• United States

New EMC Symmetrix arrays may cut costs for users

Jan 20, 20034 mins

EMC targets midrange users with top-tier technology

HOPKINTON, MASS. – EMC on Feb. 3 is expected to unveil a trio of Symmetrix storage arrays that feature a modular design the company hopes finally will convince midrange users that high-end storage capabilities are within their grasp.

To attract customers to its top-of-the-line storage gear, EMC is letting them start with midrange Clariion arrays and then reuse those systems’ disk drives, PowerPath high-availability software and Fibre Channel host bus adapters in new Symmetrix arrays.

“This capability makes it much easier for customers to call [the arrays] an ‘upgrade’ instead of a new purchase,” says Kent Smith, principal consultant for IPSO, a business systems integrator in Wayland, Mass. “[Customers have] very little new-purchase capital budget right now.”

The DMX family of Symmetrix arrays consists of three models – the DMX800, DMX1000 and DMX2000. The DMX800 is the company’s first rack-mountable Symmetrix and contains 16 to 120 73G byte or 146G byte Fibre Channel drives operating at 2G bit/sec. The DMX1000 is a single enclosure that contains 48 to 144 drives. The DMX2000 is a two-enclosure system with 96 to 288 drives for a maximum useable capacity of about 42 terabytes. The array uses 10,000 and 15,000 RPM drives.

While EMC declined to comment on the upcoming news, industry analysts offered their praise.

“We expect EMC’s announcement to be important for its legacy customers, as well as midrange clients that may not yet have had an EMC relationship,” says Tony Prigmore, senior analyst for the Enterprise Storage Group.

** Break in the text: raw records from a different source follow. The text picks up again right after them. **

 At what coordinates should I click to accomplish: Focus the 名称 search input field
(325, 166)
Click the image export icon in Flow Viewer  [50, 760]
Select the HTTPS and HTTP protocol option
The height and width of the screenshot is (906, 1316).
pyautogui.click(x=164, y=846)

In a departure from its previous Symmetrix systems, the new releases are modular, rather than monolithic. Demand for the latter systems is growing more slowly than for modular, midrange storage, analysts say. Gartner expects high-end storage to increase from $7.4 billion in 2001 to $8 billion in 2006. By contrast, midrange, modular storage will grow from $5.9 billion in 2001 to $9 billion in 2006. HP leads the midrange market with a 35.5% market share, Gartner says. EMC has a paltry 5% market share in midrange storage, while it dominates the monolithic market with 41.5%.

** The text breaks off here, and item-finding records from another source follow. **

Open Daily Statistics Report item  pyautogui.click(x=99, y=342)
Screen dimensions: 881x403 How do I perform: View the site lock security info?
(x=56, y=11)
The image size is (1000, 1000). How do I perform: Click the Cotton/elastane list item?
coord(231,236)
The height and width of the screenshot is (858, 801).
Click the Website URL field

In monolithic storage, the RAID controllers and disk drives are packaged with cache memory and high-availability features in a single large cabinet that is then populated with terabytes of disk drives. Systems such as the Symmetrix 8000, IBM’s Enterprise Storage Server (code-named Shark) and Hitachi Data Systems’ Lightning are examples of monolithic storage. Users without huge capacity needs might buy monolithic storage with its high-availability and performance features, understanding that they won’t be able to provision it with all the disk capacity it is capable of using.

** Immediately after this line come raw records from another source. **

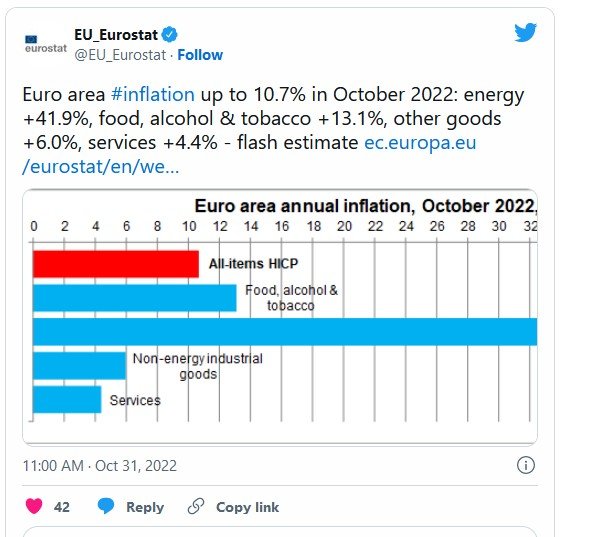Click the Twitter bird logo
Screen dimensions: 604x537
(x=525, y=32)
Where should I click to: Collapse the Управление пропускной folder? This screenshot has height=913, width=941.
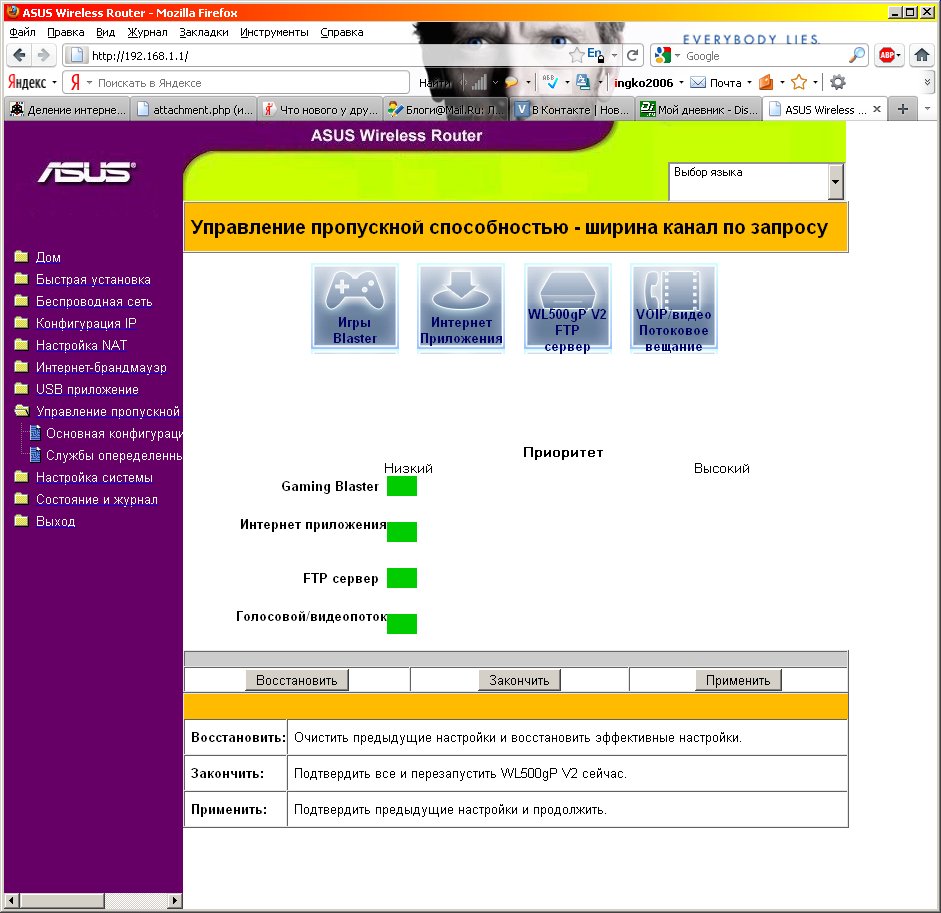21,411
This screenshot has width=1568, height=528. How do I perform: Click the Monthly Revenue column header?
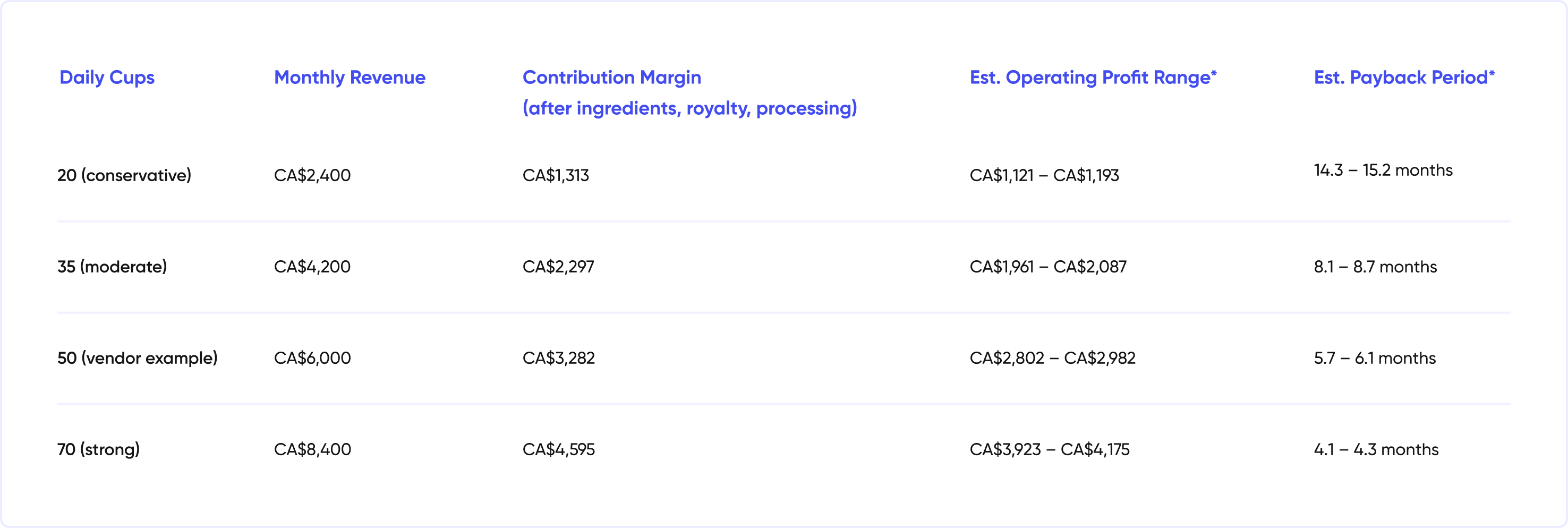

Modular storage, which is common to HP’s Enterprise Virtual system, Dell’s PowerVault storage and EMC’s Clariion, normally doesn’t have large enclosure, high-availability features and large cache memory. It separates RAID controllers from disk drive modules, which are housed in standard racks, letting users add capacity and availability features as needed. Customers will provision the modular storage with high-availability features and cache memory when they buy new storage disks.

Also, in contrast to the previous Symmetrix bus-based architecture, the new Symmetrix models use a matrix switched-loop architecture that connects as many as nine trays containing disks to storage controllers, thus speeding performance.

In traditional Fibre Channel systems, one controller connects to one or two disk trays via a Fibre Channel arbitrated loop, which controls the passing of data over the network. EMC’s new architecture improves performance without saturating bandwidth and, according to EMC, provides better performance than InfiniBand, sources say. The matrix also allows internal operations that are five to 10 times as fast as previous Symmetrix systems. Sources say the company has tested more disks per loop and will support them in the future.

Analysts say the new matrix switching architecture is a surprising feature from a vendor that has relied heavily on bus-based architectures.

“They will go to a new architecture, which will substantially improve their throughput and performance,” says Roger Cox, chief analyst for Gartner. “Boxes are growing bigger and bigger, therefore you have to have more horsepower to handle the capacity.”

Pricing for the new products has yet to be set.